Passage given.

** Begin **

Re: [PATCH v13 00/12] support "task_isolation" mode

2016-07-18 Thread Andy Lutomirski
On Thu, Jul 14, 2016 at 2:22 PM, Chris Metcalf  wrote:
> On 7/14/2016 5:03 PM, Andy Lutomirski wrote:
>>
>> On Thu, Jul 14, 2016 at 1:48 PM, Chris Metcalf 
>> wrote:
>>>
>>> Here is a respin of the task-isolation patch set.  This primarily
>>> reflects feedback from Frederic and Peter Z.
>>
>> I still think this is the wrong approach, at least at this point.  The
>> first step should be to instrument things if necessary and fix the
>> obvious cases where the kernel gets entered asynchronously.
>
>
> Note, however, that the task_isolation_debug mode is a very convenient
> way of discovering what is going on when things do go wrong for task
> isolation.
>
>> Only once
>> there's a credible reason to believe it can work well should any form
>> of strictness be applied.
>
>
> I'm not sure what criteria you need for this, though.  Certainly we've been
> shipping our version of task isolation to customers since 2008, and there
> are quite a few customer applications in production that are working well.
> I'd argue that's a credible reason.
>
>> As an example, enough vmalloc/vfree activity will eventually cause
>> flush_tlb_kernel_range to be called and *boom*, there goes your shiny
>> production dataplane application.
>
>
> Well, that's actually a refinement that I did not inflict on this patch
> series.

Submit it separately, perhaps?

The "kill the process if it goofs" think while there are known goofs
in the kernel, apparently with patches written but unsent, seems
questionable.
--
To unsubscribe from this list: send the line "unsubscribe linux-doc" in
the body of a message to majord...@vger.kernel.org
More majordomo info at  http://vger.kernel.org/majordomo-info.html


Re: [PATCH v13 00/12] support "task_isolation" mode

2016-07-17 Thread Christoph Lameter
On Thu, 14 Jul 2016, Andy Lutomirski wrote:

> As an example, enough vmalloc/vfree activity will eventually cause
> flush_tlb_kernel_range to be called and *boom*, there goes your shiny
> production dataplane application.  Once virtually mapped kernel stacks
> happen, the frequency with which this happens will only increase.

But then vmalloc/vfre activity is not to be expected if user space only is
running. Since the kernel is not active and this affects kernel address
space only it could be deferred. Such events will cause OS activity that
causes a number of high latency events but then the system will quiet down
again.

> On very brief inspection, __kmem_cache_shutdown will be a problem on
> some workloads as well.

** End **

Listed records.

** Begin **

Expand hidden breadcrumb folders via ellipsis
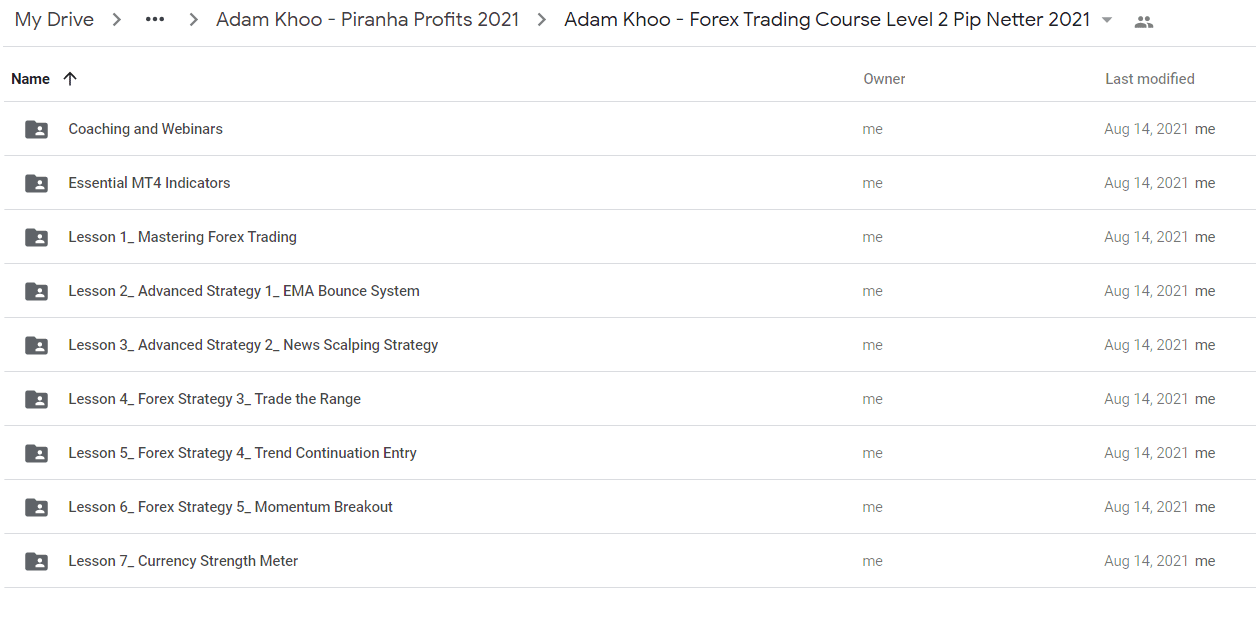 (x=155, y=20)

** End **
** Begin **

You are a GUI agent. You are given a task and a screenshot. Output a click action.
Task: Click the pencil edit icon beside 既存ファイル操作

** End **
** Begin **

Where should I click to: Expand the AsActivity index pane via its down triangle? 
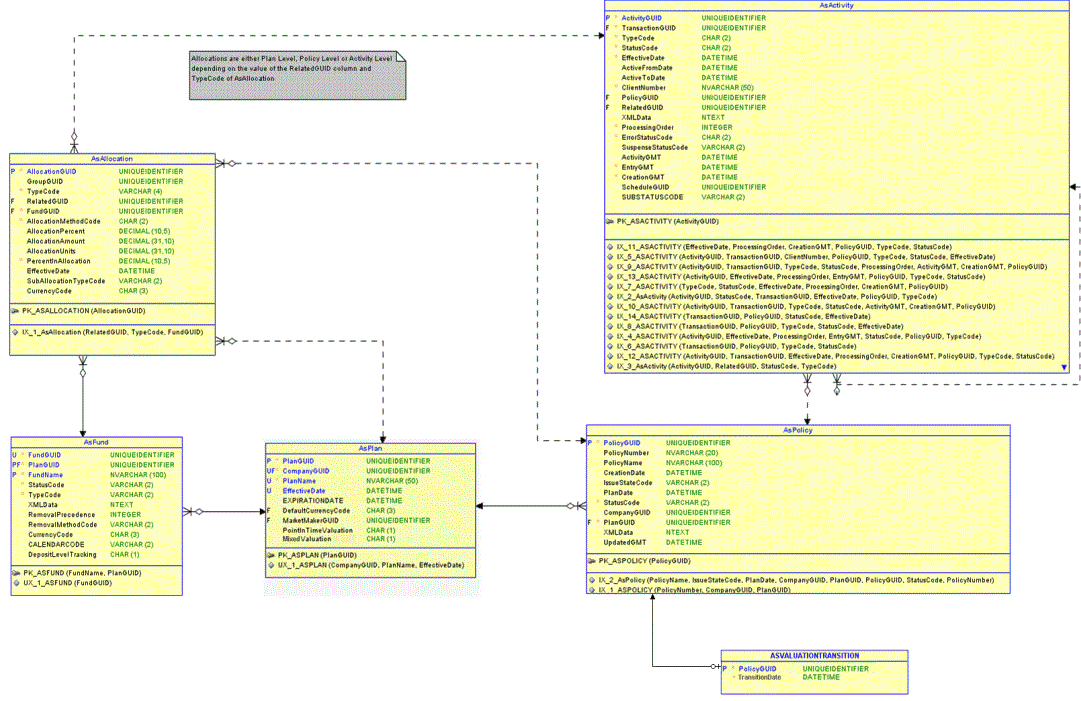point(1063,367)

** End **

Problems to work on.
[a] Duplicate the passage from the mailing-list thread on task isolation, starting at "2016-07-17 Thread Christoph" and ending at "will only increase.".
[b] Go on with the mailing-list thread on the task isolation patch set, picking up right after its final sentence.

Outputs in order.
[a]
2016-07-17 Thread Christoph Lameter
On Thu, 14 Jul 2016, Andy Lutomirski wrote:

> As an example, enough vmalloc/vfree activity will eventually cause
> flush_tlb_kernel_range to be called and *boom*, there goes your shiny
> production dataplane application.  Once virtually mapped kernel stacks
> happen, the frequency with which this happens will only increase.

[b]
These are all corner cases that can be worked on over time if they are
significant. The main issue here is to reduce the obvious and relatively
frequent causes for ticks and allow easier detection of events that cause
tick activity.

--
To unsubscribe from this list: send the line "unsubscribe linux-doc" in
the body of a message to majord...@vger.kernel.org
More majordomo info at  http://vger.kernel.org/majordomo-info.html


Re: [PATCH v13 00/12] support "task_isolation" mode

2016-07-14 Thread Chris Metcalf

On 7/14/2016 5:03 PM, Andy Lutomirski wrote:

On Thu, Jul 14, 2016 at 1:48 PM, Chris Metcalf  wrote:

Here is a respin of the task-isolation patch set.  This primarily
reflects feedback from Frederic and Peter Z.

I still think this is the wrong approach, at least at this point.  The
first step should be to instrument things if necessary and fix the
obvious cases where the kernel gets entered asynchronously.


Note, however, that the task_isolation_debug mode is a very convenient
way of discovering what is going on when things do go wrong for task isolation.


Only once
there's a credible reason to believe it can work well should any form
of strictness be applied.


I'm not sure what criteria you need for this, though.  Certainly we've been
shipping our version of task isolation to customers since 2008, and there
are quite a few customer applications in production that are working well.
I'd argue that's a credible reason.


As an example, enough vmalloc/vfree activity will eventually cause
flush_tlb_kernel_range to be called and *boom*, there goes your shiny
production dataplane application.


Well, that's actually a refinement that I did not inflict on this patch series.

In our code base, we have a hook for kernel TLB flushes that defers such
flushes for cores that are running in userspace, because, after all, they
don't yet care about such flushes.  Instead, we atomically set a flag that
is checked on entry to the kernel, and that causes the TLB flush to occur
at that point.


On very brief inspection, __kmem_cache_shutdown will be a problem on
some workloads as well.


That looks like it should be amenable to a version of the same fix I pushed
upstream in 5fbc461636c32efd ("mm: make lru_add_drain_all() selective").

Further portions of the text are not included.